Monday, Jul. 02, 1956

The Soldier

"Opportunity never knocks on the door," said Thomas John Watson. "You have to knock on opportunity's doors, and they are all around us." Tall and spare with a kindly, canny Scots face, T. J. Watson did not knock hard enough for opportunity's door to open wide until he was 40. But then, he transformed Manhattan's tiny Computing-Tabulating-Recording Co. into International Business Machines Corp., a company that now circles the globe with 188 U.S. offices and six plants, another 227 offices and 17 smaller plants in 80 nations. For his hard knocking, opportunity richly repaid Thomas J. Watson: his family owns 6% of IBM's 5,251,000 shares outstanding, worth some $152 million.

Watson's success was due in large part to the supersalesmanship with which he sold his products, the intensely personal way he ran the expanding business that produced them. To some, Watson's concern with everything that had to do with his employees appeared paternalistic, even overbearing. Yet Watson was convinced that the fuller he made his employees' lives, the faster IBM would forge ahead. He set up country clubs for his workers, bands and choirs ("I think nice music has a good effect on everybody"), classes in everything from art appreciation to home repairs.

"Think." IBM never had a union; it never needed one. Watson paid high wages, refused to lay off men even during the depths of the Depression; what he could not sell, he stored away against better days. In return, he exhorted his IBMEN to THINK THINK THINK, demanded loyalty, perseverance, a pioneering approach to each job. Said Watson once: "We don't get paid for working with our feet--we get paid for working with our heads."

If Watson had only been a business man, he would have been famous enough. But IBM was only a fraction of his true measure. He was one of the first of a new breed of U.S. businessmen who realized that their social responsibilities ran far beyond their own companies. A man with consuming interest in virtually every area of human endeavor, he had a rare ability to translate his thoughts into action. His entry in Who's Who in Amer ica was for years the longest of all, but, unlike many joiners, he worked hard at everything he gave his name to.

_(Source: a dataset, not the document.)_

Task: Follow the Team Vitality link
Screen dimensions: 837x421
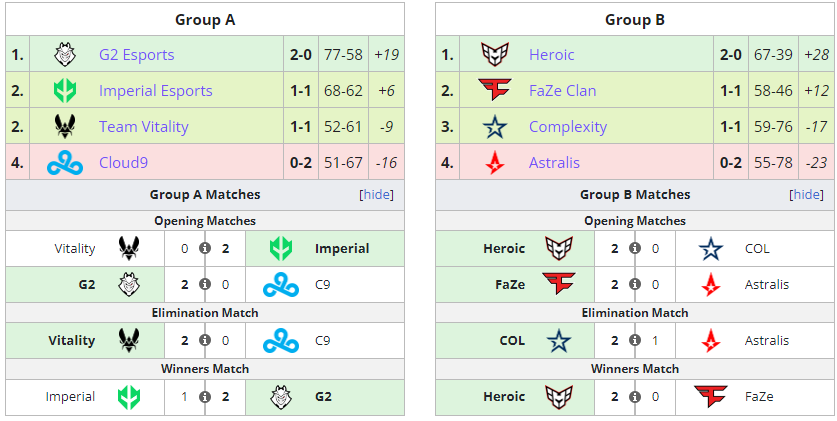Action: pyautogui.click(x=146, y=127)
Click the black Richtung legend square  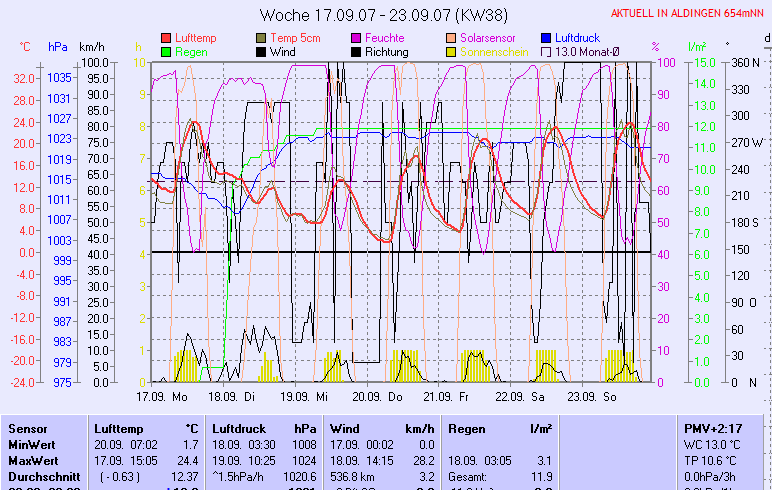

"Support the U.N." Watson was a passionate internationalist, a fervent supporter of the United Nations. He ordered that every outgoing IBM 'envelope bear the legend "Support the United Nations." He believed that education and religion were "the two things that have carried us over all our humps," that they deserved all the time and treasure he could spare.

He spared plenty. He was a longtime trustee of Columbia University and La fayette College, campaigned hard for the United Negro College Fund, the Boy Scouts of America, the Y.M.C.A., the Salvation Army, gave generously to religious groups. One 1955 gift: $1,000,000 to the Genesee (N.Y.) Conference of the Methodist Church.

Last month, after watching his son Tom Jr. operate as president for four years, Tom Watson handed over the reins as chief executive officer, stepped back into an advisory role as IBM's board chairman, keeping a sharp eye on overall corporation policy. Last week, stricken by a heart attack in his New Canaan, Conn, summer home, he was taken to Manhattan's Roosevelt Hospital, and there death finally overtook him at 82. At Manhattan's Brick Presbyterian Church, where 1,200 people from every walk and station gathered to mourn his passing, the congregation sang a hymn that would have pleased him: Onward, Christian Soldiers.